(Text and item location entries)
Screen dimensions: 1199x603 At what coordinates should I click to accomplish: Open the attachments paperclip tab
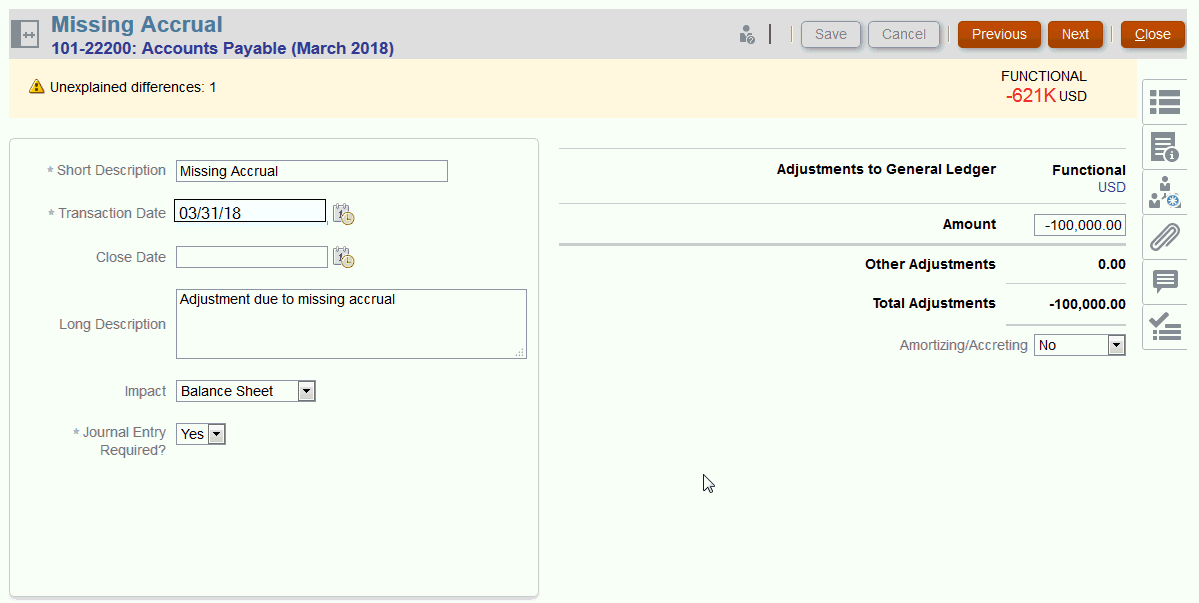(x=1165, y=238)
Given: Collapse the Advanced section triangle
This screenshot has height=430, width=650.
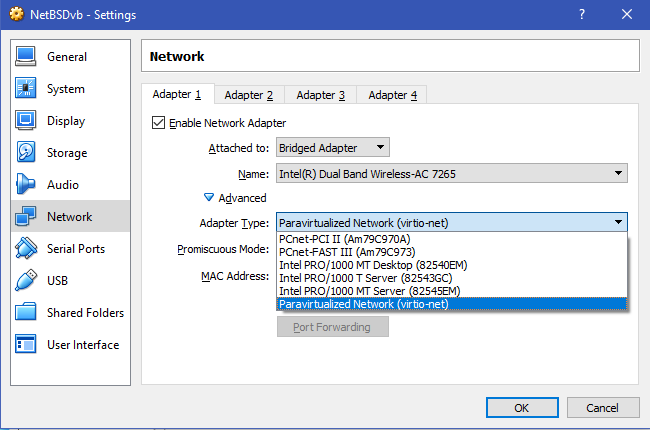Looking at the screenshot, I should tap(209, 198).
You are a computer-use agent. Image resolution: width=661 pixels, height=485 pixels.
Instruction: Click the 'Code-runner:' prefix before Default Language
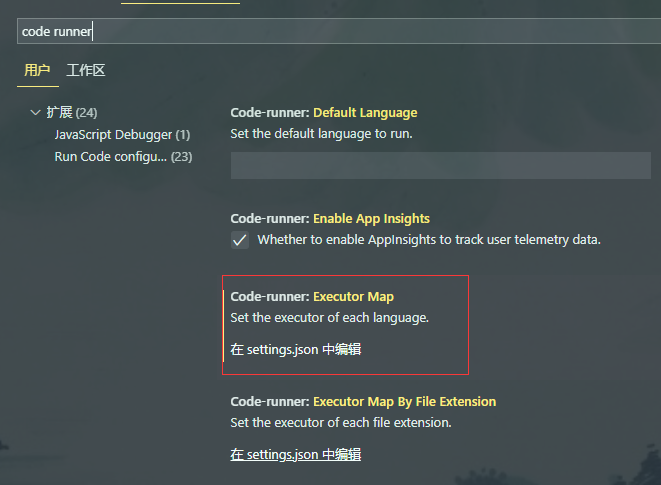pos(269,112)
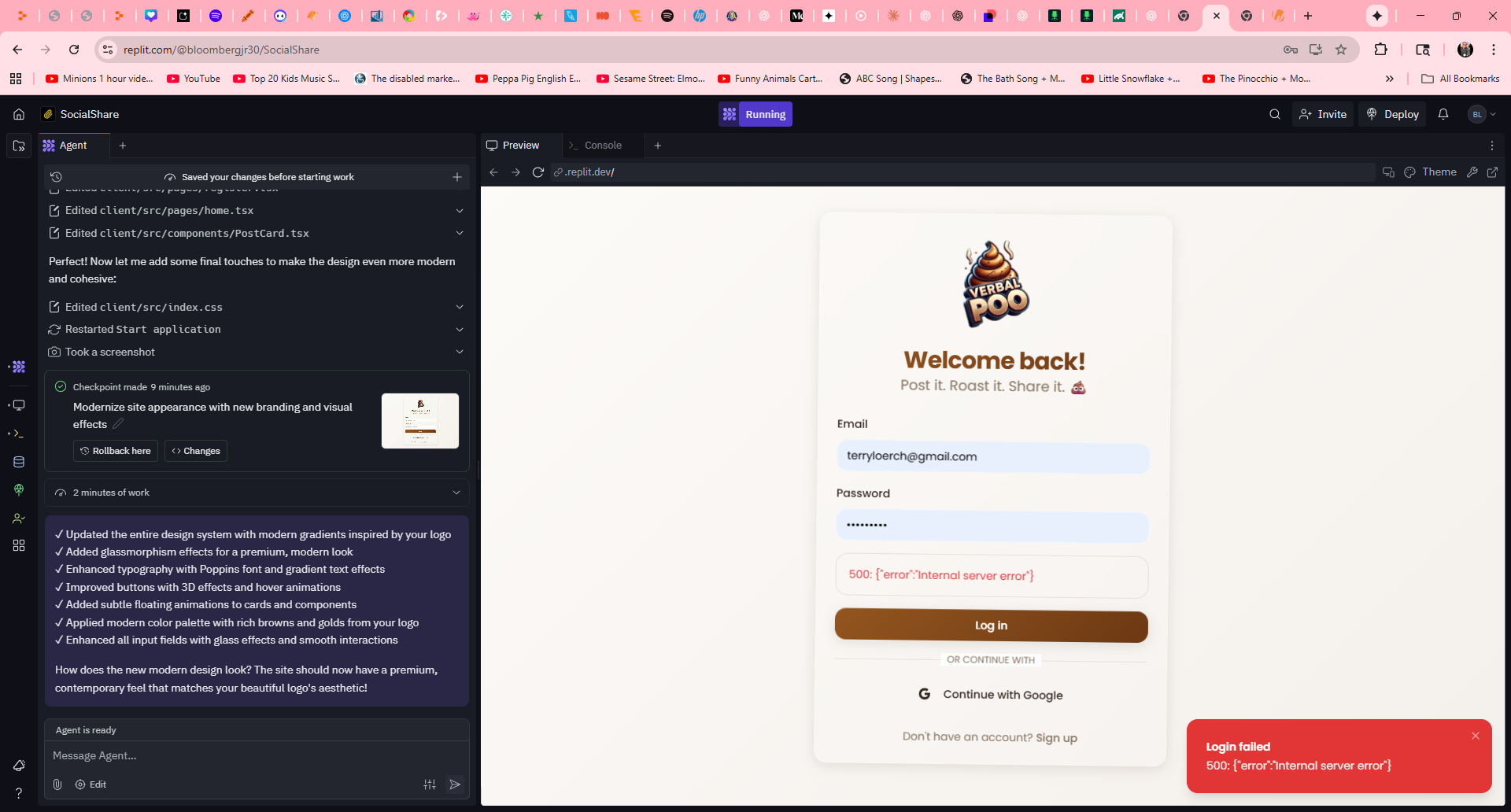Click the checkpoint screenshot thumbnail
The image size is (1511, 812).
click(x=420, y=421)
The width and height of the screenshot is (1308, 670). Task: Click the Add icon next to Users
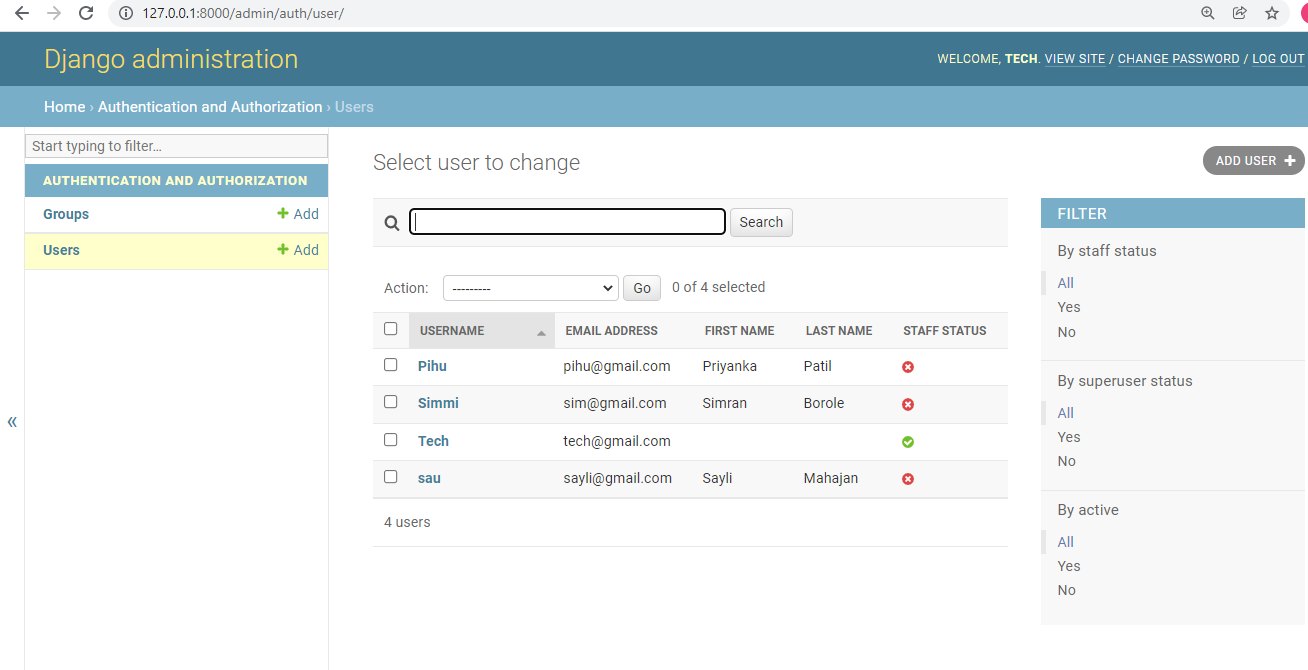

Exercise details ▸ Give the lines above as a Markdown table with the columns Row and Line, numbering the rows in order and omitting any blank lines. Leave the pictures out of the answer.

In response ▸
| Row | Line |
|---|---|
| 1 | Screen dimensions: 1199x603 At what coordinates should I click to accomplish: Open the attachments paperclip tab |
| 2 | (x=1165, y=238) |
| 3 | Given: Collapse the Advanced section triangle |
| 4 | This screenshot has height=430, width=650. |
| 5 | Looking at the screenshot, I should tap(209, 198). |
| 6 | You are a computer-use agent. Image resolution: width=661 pixels, height=485 pixels. |
| 7 | Instruction: Click the 'Code-runner:' prefix before Default Language |
| 8 | pos(269,112) |
| 9 | Click the checkpoint screenshot thumbnail |
| 10 | The image size is (1511, 812). |
| 11 | click(x=420, y=421) |
| 12 | The width and height of the screenshot is (1308, 670). Task: Click the Add icon next to Users |